[Saved data entries]

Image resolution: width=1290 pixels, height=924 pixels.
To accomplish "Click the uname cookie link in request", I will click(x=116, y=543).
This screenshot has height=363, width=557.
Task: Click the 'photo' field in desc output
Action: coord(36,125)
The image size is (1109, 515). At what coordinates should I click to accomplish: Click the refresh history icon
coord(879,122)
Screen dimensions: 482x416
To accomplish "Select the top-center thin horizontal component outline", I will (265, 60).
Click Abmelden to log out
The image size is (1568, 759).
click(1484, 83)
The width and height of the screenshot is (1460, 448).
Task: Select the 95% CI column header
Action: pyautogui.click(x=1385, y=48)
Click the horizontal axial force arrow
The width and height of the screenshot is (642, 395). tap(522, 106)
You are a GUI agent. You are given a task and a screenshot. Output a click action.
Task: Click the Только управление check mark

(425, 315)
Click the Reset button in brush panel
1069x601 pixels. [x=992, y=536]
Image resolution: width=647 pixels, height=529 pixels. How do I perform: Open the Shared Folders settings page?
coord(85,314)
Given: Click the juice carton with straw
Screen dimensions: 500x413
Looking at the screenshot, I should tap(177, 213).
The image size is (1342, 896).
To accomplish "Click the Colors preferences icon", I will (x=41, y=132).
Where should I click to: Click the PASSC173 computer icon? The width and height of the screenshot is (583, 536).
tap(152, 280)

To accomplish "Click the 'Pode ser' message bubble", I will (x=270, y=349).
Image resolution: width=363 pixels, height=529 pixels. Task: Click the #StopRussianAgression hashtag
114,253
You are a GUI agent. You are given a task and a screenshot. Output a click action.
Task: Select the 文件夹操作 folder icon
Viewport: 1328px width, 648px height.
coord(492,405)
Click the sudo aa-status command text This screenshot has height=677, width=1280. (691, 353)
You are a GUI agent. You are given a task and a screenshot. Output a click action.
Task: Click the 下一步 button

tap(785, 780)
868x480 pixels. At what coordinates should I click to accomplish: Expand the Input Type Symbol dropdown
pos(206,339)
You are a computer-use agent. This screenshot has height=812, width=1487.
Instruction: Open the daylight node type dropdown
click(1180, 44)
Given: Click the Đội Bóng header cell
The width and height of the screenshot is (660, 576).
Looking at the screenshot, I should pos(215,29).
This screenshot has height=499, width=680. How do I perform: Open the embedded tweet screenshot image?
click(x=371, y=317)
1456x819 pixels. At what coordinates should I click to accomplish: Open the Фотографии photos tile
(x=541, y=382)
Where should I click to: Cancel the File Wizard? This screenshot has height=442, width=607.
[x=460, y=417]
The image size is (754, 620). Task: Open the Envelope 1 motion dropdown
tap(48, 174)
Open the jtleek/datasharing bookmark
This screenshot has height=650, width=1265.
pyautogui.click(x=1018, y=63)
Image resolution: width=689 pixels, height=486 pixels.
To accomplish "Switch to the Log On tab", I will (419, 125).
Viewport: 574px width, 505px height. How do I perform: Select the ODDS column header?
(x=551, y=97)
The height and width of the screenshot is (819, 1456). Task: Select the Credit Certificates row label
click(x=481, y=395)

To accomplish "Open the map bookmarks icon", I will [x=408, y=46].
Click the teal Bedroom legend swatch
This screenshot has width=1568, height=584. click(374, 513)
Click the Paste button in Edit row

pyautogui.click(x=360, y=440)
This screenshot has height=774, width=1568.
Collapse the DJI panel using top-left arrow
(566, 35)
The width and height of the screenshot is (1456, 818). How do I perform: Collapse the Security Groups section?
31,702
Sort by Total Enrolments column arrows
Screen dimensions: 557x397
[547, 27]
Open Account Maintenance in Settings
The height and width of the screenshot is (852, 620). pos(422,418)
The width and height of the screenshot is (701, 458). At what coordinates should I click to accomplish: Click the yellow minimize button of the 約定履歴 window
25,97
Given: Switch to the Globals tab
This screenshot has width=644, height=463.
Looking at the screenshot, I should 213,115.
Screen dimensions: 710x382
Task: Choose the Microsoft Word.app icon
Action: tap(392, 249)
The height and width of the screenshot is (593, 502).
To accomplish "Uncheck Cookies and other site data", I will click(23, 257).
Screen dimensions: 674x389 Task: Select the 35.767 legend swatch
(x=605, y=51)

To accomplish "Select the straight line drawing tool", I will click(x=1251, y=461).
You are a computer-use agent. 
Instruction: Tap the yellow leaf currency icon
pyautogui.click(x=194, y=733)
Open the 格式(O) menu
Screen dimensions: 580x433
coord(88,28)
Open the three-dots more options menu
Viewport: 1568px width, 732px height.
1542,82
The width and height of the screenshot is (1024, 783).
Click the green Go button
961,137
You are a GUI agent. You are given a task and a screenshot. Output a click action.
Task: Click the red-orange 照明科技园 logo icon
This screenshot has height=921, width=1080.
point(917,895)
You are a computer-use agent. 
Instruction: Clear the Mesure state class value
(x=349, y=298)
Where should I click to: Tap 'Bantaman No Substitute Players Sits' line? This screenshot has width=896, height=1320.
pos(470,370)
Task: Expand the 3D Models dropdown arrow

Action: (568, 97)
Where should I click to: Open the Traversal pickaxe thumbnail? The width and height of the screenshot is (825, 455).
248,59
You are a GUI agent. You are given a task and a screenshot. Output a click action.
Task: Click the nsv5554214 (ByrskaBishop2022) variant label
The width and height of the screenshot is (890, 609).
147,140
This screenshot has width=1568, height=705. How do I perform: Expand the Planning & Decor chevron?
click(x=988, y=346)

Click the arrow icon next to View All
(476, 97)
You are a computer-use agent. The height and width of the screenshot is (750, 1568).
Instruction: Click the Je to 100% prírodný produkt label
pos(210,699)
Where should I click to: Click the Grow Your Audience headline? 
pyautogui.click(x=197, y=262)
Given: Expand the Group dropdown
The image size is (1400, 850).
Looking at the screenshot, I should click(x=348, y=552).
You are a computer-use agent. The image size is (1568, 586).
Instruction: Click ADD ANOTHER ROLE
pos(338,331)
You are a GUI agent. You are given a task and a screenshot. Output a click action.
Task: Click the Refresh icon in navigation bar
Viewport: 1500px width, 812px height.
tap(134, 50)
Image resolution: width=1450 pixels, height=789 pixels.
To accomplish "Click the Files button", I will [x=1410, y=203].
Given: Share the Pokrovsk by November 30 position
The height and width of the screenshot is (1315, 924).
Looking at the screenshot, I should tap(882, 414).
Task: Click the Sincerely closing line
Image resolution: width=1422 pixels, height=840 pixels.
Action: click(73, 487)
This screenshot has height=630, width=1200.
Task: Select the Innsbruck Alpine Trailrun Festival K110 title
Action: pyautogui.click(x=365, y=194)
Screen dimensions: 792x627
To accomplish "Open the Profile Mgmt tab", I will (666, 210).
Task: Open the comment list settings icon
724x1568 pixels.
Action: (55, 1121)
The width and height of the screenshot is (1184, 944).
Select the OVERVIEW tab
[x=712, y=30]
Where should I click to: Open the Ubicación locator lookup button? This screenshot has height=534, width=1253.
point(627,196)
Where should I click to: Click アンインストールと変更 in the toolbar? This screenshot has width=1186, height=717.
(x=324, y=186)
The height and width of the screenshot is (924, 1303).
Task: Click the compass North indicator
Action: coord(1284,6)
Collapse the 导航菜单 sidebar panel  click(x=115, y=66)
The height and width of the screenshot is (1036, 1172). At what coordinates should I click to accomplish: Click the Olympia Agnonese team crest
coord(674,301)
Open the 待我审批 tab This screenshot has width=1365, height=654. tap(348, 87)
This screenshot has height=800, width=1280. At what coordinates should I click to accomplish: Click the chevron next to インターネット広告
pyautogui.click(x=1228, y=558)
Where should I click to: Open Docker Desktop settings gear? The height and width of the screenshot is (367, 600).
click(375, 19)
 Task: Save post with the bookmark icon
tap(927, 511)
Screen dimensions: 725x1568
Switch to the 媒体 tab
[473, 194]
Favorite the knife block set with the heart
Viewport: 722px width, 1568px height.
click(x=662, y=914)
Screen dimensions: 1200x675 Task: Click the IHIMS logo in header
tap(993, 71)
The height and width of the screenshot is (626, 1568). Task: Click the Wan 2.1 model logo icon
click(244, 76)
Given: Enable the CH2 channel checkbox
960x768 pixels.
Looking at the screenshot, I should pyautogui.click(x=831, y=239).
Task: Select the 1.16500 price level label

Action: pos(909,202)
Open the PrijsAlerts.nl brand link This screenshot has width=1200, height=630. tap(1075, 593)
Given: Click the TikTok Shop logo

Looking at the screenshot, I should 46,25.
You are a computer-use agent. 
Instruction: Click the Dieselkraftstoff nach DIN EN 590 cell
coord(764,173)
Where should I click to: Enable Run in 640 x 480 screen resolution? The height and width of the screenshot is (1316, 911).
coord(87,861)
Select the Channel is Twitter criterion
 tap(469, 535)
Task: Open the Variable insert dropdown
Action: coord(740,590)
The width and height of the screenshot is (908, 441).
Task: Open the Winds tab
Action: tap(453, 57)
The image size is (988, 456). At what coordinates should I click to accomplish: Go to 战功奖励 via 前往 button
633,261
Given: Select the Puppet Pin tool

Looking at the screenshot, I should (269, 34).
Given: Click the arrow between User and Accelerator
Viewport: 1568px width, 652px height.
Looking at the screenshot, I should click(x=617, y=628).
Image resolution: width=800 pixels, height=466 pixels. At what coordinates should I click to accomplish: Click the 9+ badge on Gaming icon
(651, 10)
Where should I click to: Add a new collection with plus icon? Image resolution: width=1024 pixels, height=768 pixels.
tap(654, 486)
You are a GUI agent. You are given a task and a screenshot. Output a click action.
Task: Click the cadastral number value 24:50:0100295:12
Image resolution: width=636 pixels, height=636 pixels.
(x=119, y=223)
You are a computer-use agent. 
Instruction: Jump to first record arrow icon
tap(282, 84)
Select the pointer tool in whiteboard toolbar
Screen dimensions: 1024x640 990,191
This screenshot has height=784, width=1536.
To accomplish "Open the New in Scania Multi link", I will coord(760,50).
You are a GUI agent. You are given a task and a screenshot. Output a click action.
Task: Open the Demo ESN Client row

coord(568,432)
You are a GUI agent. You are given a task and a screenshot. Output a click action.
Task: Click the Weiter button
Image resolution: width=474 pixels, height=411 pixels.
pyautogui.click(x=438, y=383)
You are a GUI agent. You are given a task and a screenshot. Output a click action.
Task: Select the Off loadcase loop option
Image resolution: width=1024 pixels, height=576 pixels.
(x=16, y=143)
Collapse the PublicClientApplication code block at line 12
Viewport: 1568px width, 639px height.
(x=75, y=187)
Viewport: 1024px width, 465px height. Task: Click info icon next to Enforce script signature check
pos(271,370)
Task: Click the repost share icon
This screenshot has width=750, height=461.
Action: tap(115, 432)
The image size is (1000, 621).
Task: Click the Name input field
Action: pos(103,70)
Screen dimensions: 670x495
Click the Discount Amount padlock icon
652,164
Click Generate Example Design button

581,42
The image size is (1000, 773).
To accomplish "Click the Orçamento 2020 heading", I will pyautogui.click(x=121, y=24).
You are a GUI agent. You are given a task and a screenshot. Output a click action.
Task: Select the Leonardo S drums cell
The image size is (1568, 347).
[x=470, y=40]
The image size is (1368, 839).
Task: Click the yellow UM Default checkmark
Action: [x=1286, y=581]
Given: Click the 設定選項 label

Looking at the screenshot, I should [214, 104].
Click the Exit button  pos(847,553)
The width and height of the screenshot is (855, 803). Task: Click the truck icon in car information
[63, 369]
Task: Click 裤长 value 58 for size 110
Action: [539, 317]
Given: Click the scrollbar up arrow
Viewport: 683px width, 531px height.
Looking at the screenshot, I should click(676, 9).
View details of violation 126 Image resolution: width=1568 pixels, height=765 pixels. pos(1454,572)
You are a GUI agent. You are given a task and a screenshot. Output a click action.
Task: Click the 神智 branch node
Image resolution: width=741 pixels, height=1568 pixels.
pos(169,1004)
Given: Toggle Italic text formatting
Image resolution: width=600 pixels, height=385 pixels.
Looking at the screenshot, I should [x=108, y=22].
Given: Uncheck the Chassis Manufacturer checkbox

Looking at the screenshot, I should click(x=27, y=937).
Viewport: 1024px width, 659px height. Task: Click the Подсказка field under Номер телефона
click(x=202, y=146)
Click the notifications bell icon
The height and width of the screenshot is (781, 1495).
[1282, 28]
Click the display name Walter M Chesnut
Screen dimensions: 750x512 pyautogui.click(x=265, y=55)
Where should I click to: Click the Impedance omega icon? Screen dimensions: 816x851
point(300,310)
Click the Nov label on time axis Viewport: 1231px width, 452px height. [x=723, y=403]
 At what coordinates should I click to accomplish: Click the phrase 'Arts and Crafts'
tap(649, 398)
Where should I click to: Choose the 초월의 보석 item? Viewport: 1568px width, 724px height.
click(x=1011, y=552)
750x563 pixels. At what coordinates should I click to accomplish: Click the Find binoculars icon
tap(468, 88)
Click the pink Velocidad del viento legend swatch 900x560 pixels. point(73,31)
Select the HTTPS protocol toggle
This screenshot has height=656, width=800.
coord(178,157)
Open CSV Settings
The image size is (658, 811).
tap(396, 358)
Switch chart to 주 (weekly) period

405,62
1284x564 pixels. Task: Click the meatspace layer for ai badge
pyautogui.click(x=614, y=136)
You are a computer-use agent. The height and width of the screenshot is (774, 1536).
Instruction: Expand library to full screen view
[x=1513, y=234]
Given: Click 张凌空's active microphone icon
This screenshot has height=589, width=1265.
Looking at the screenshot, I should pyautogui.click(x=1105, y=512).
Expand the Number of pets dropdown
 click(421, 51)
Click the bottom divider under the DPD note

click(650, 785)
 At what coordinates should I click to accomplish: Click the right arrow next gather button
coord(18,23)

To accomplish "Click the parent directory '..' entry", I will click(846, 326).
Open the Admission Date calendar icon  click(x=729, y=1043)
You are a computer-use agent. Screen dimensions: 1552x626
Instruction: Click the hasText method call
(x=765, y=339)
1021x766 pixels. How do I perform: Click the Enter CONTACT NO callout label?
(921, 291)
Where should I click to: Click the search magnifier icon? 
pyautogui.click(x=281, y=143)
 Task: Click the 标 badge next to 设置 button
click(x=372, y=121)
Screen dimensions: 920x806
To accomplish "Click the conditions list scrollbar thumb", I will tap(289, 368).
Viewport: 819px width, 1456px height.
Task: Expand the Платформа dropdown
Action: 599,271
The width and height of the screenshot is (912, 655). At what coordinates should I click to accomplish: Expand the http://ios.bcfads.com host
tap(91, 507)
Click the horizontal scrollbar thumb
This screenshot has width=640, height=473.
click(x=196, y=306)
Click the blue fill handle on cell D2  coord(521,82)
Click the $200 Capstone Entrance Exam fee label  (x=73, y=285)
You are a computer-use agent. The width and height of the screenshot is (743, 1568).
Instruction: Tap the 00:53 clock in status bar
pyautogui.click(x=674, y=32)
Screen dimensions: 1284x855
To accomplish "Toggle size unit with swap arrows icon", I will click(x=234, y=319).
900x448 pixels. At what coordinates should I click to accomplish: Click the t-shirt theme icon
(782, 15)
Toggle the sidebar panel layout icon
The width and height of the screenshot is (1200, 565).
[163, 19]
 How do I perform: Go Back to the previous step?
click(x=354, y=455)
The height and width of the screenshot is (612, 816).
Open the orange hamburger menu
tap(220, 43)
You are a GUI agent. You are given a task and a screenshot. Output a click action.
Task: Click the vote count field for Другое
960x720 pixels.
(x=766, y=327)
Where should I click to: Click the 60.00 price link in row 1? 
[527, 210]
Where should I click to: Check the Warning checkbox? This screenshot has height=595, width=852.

▸ **Exercise goal**:
An exact copy of the lines above between the line holding "Open the three-dots more options menu" and the line holding "Task: Click the nsv5554214", inclusive, is the whole answer.

▸ **Task response**:
Open the three-dots more options menu
Viewport: 1568px width, 732px height.
1542,82
The width and height of the screenshot is (1024, 783).
Click the green Go button
961,137
You are a GUI agent. You are given a task and a screenshot. Output a click action.
Task: Click the red-orange 照明科技园 logo icon
This screenshot has height=921, width=1080.
point(917,895)
You are a computer-use agent. 
Instruction: Clear the Mesure state class value
(x=349, y=298)
Where should I click to: Tap 'Bantaman No Substitute Players Sits' line? This screenshot has width=896, height=1320.
pos(470,370)
Task: Expand the 3D Models dropdown arrow

Action: (568, 97)
Where should I click to: Open the Traversal pickaxe thumbnail? The width and height of the screenshot is (825, 455).
248,59
You are a GUI agent. You are given a task and a screenshot. Output a click action.
Task: Click the nsv5554214 (ByrskaBishop2022) variant label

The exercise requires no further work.